**WHAT YOU ARE ASKED TO DO:** Copy out the rows from the line containing "Given: Open the green plus create dropdown" through the line containing "Action: (268, 269)", both included, and leave the pictures out of your copy.

**RECORD EXCERPTS:**

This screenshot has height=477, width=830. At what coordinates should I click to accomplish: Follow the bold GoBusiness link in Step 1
...
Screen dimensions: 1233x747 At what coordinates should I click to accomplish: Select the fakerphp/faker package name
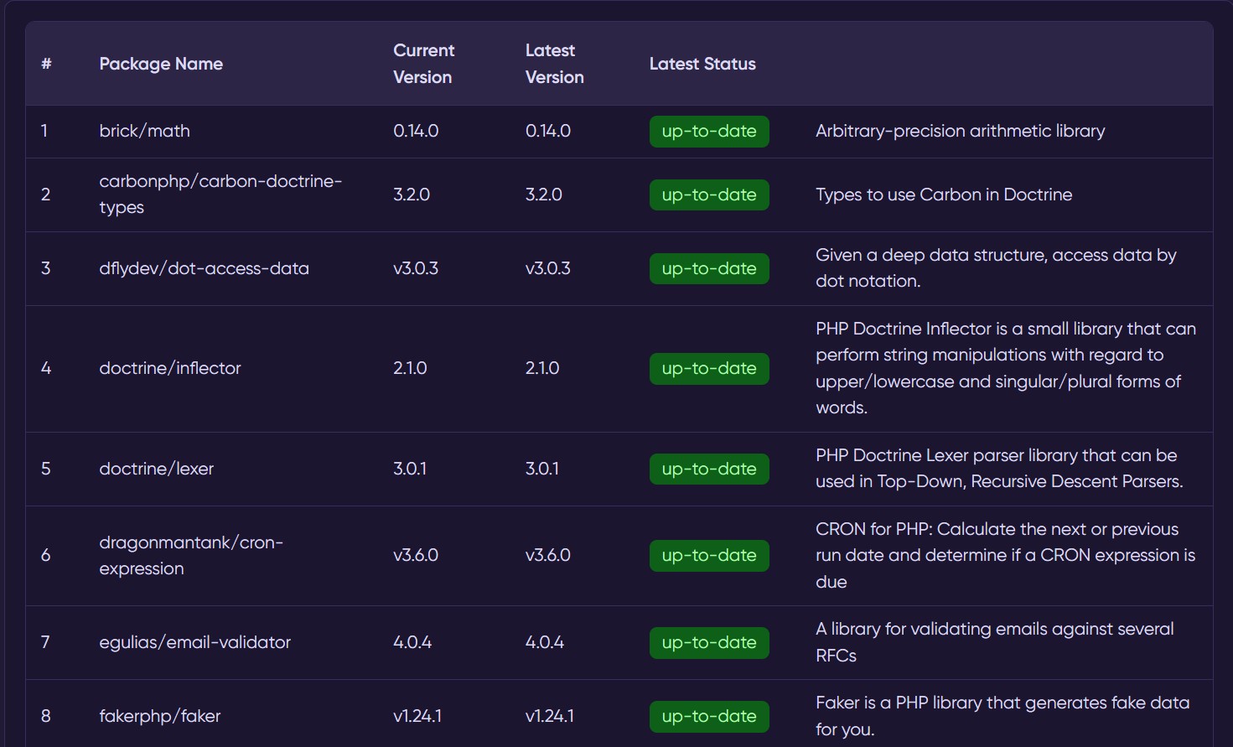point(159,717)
---
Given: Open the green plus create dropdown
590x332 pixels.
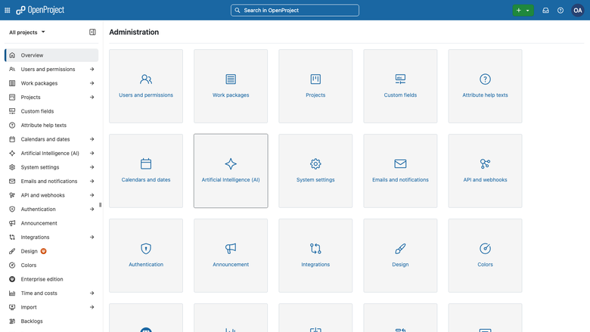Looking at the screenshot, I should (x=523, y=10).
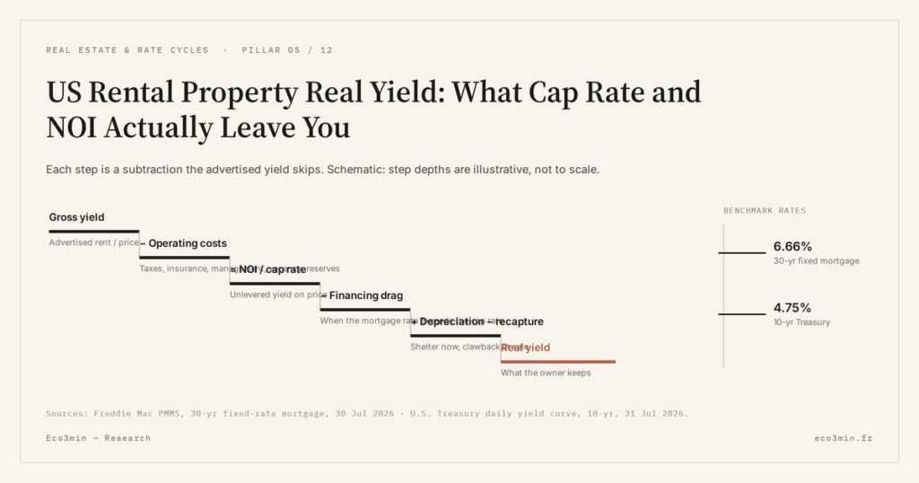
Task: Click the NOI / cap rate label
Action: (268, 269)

**RESPONSE TO THIS EXERCISE:**
Given: Open the green plus create dropdown
590x332 pixels.
Looking at the screenshot, I should (x=523, y=10).
Task: Click the NOI / cap rate label
Action: (268, 269)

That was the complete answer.